Complex tools with many parameters or behaviors need more documentation. Simple tools need less. This dimension scales expectations accordingly.

Parameters5/5

Does the description clarify parameter syntax, constraints, interactions, or defaults beyond what the schema provides?

With 0% schema description coverage, the description fully compensates by providing clear semantic explanations for all 7 parameters. Each parameter gets a brief but meaningful description that adds value beyond the schema's titles (e.g., 'Similarity between the original image and the generated image' for similarity_strength, 'Prompt matching degree' for cfg_scale).

Input schemas describe structure but not intent. Descriptions should explain non-obvious parameter relationships and valid value ranges.

Purpose4/5

Does the description clearly state what the tool does and how it differs from similar tools?

The description clearly states the tool's purpose: 'Generate a new variation of the input image while maintaining its content.' This specifies the verb ('generate'), resource ('variation of the input image'), and key constraint ('maintaining its content'). However, it doesn't explicitly differentiate from sibling tools like 'inpainting' or 'outpainting' which also modify images.

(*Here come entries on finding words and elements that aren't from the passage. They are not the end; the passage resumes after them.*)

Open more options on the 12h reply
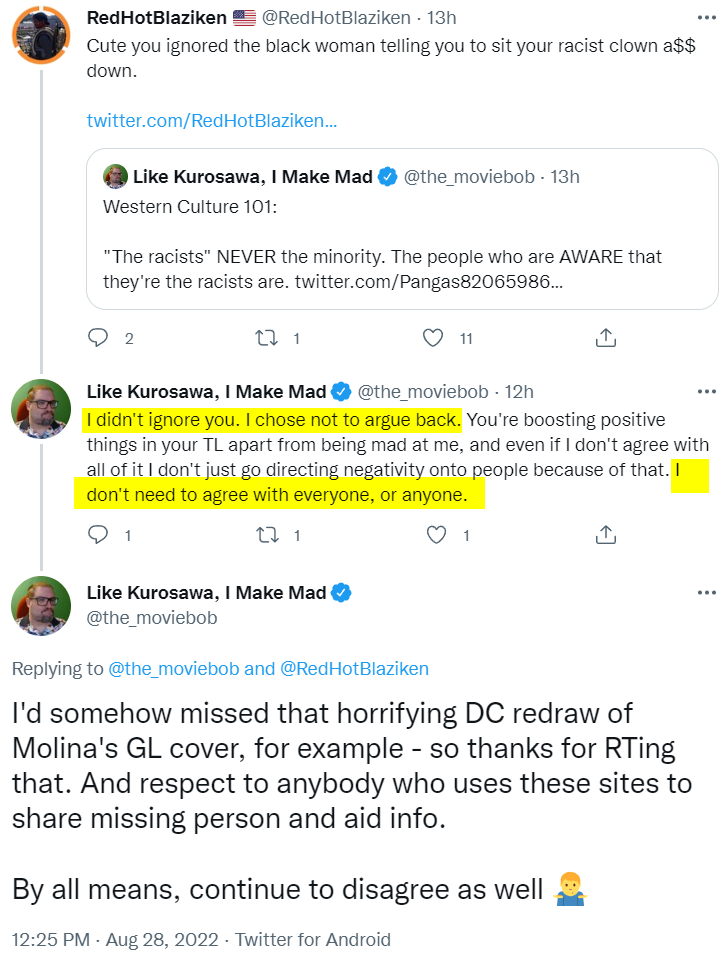 [x=706, y=391]
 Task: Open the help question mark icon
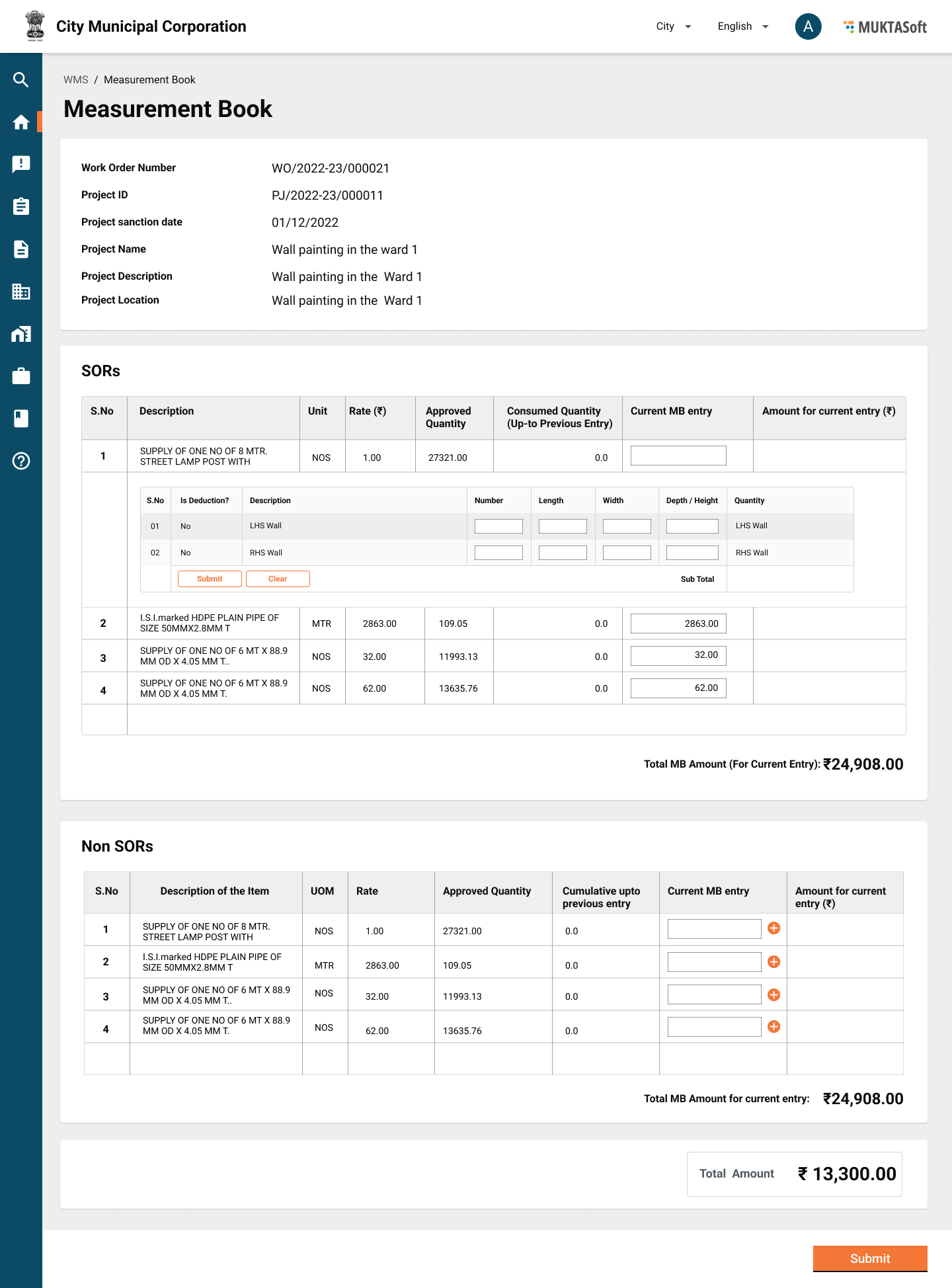pos(21,461)
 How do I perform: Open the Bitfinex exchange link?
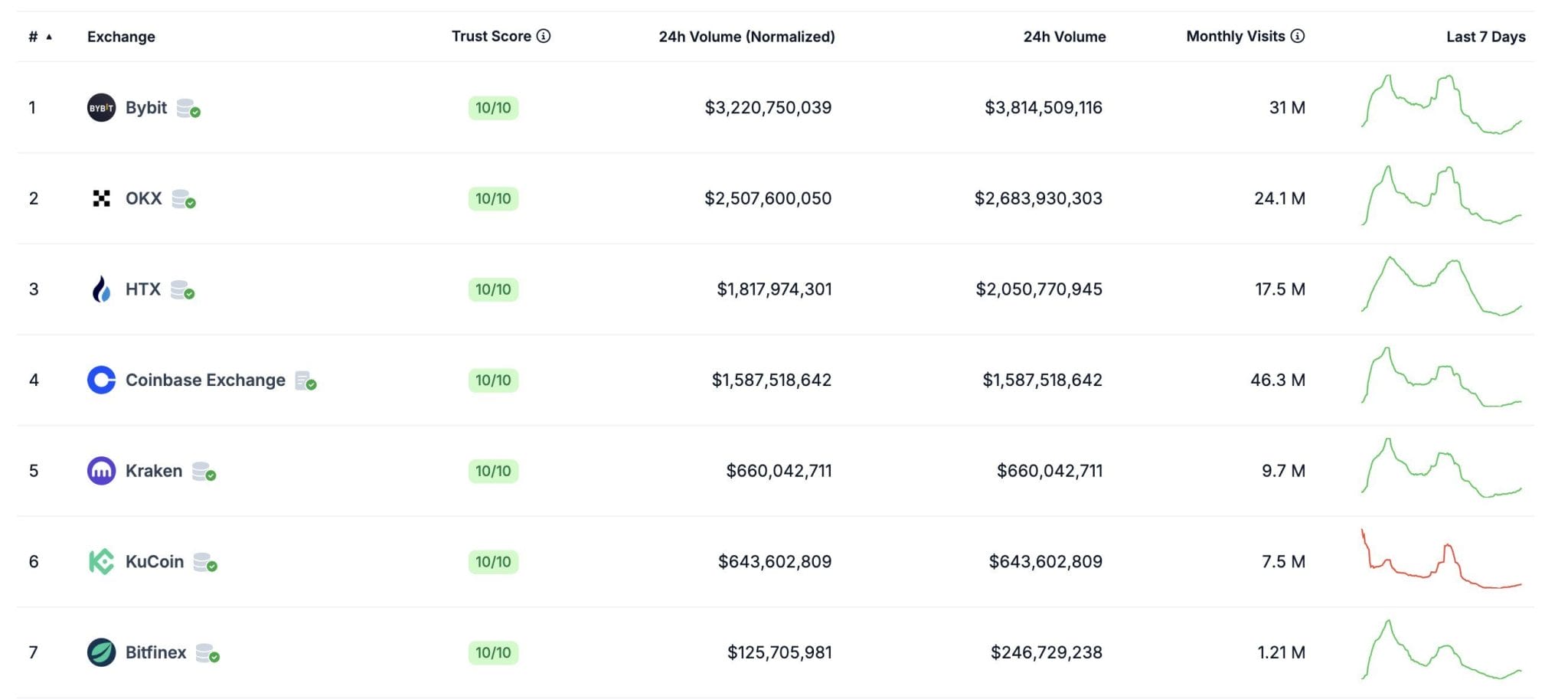tap(156, 652)
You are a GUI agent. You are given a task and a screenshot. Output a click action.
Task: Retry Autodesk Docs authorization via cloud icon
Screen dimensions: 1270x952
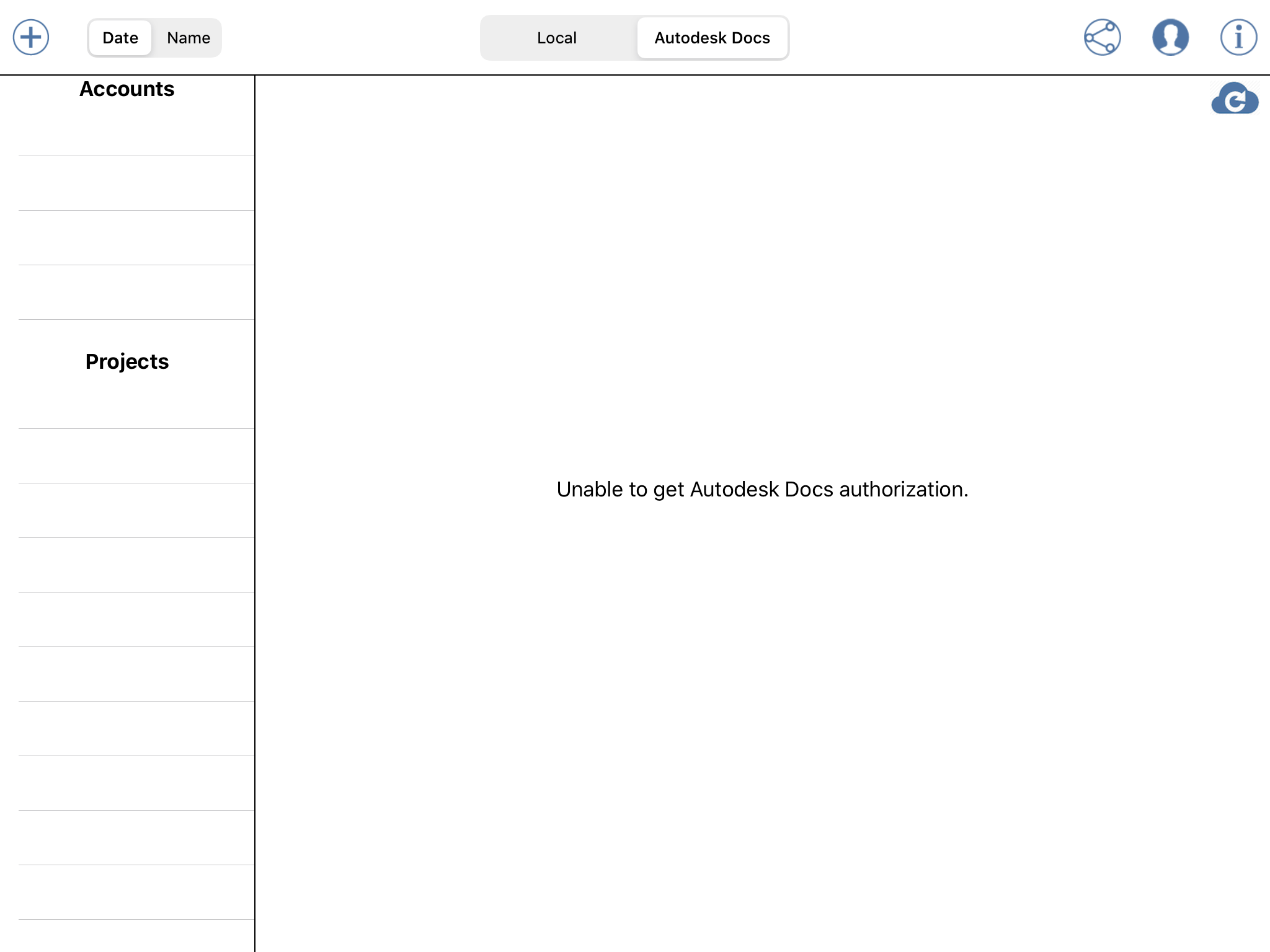coord(1235,99)
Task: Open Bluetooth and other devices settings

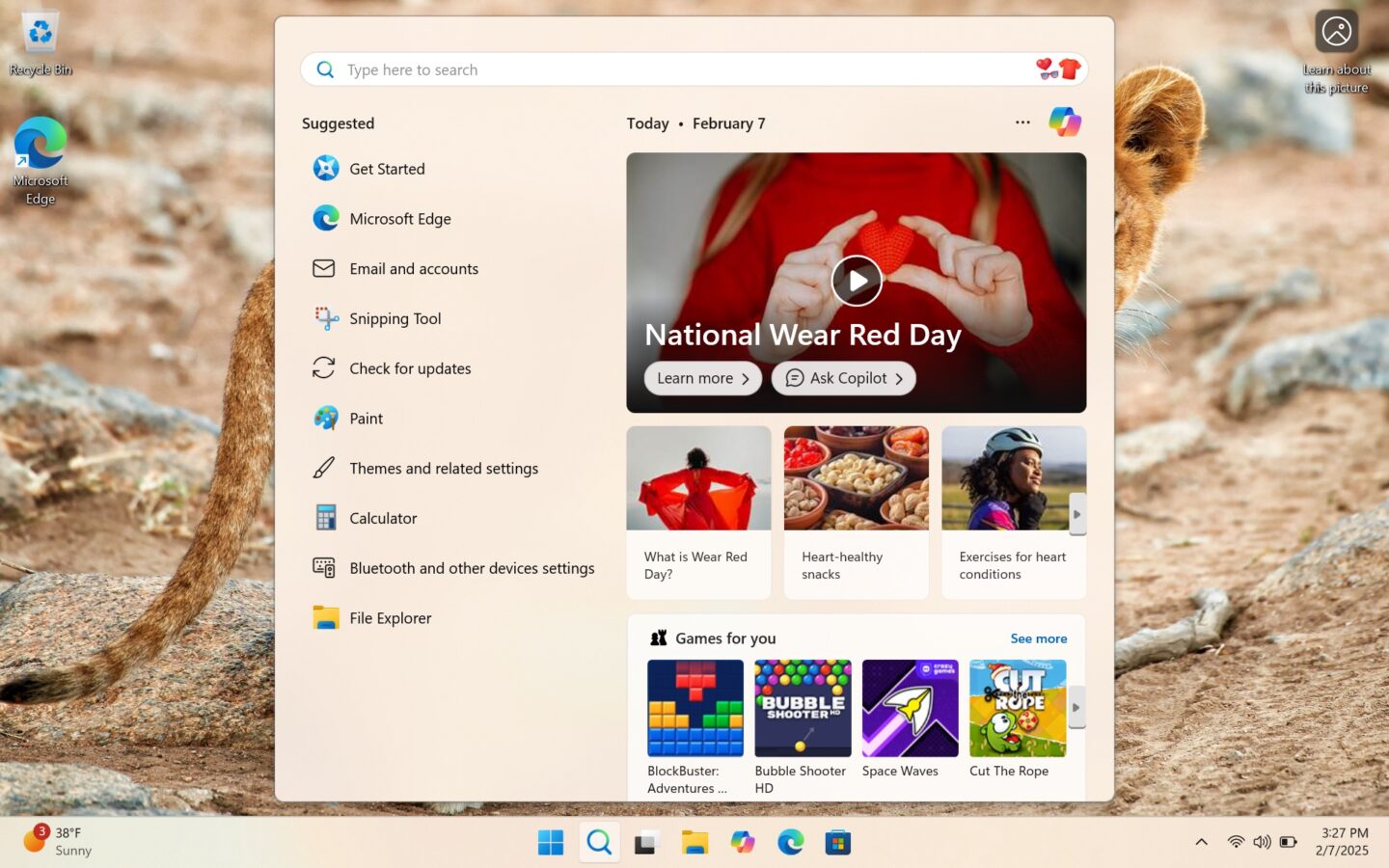Action: (x=325, y=568)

Agents choose between tools based on descriptions. A clear purpose with a specific verb and resource helps agents select the right tool.

Usage Guidelines2/5

Does the description explain when to use this tool, when not to, or what alternatives exist?

The description provides no guidance on when to use this tool versus alternatives. With siblings like 'text_to_image', 'inpainting', and 'outpainting' available, there's no indication of when image variation is preferred over these other image generation or modification tools.

Agents often have multiple tools that could apply. Explicit usage guidance like "use X instead of Y when Z" prevents misuse.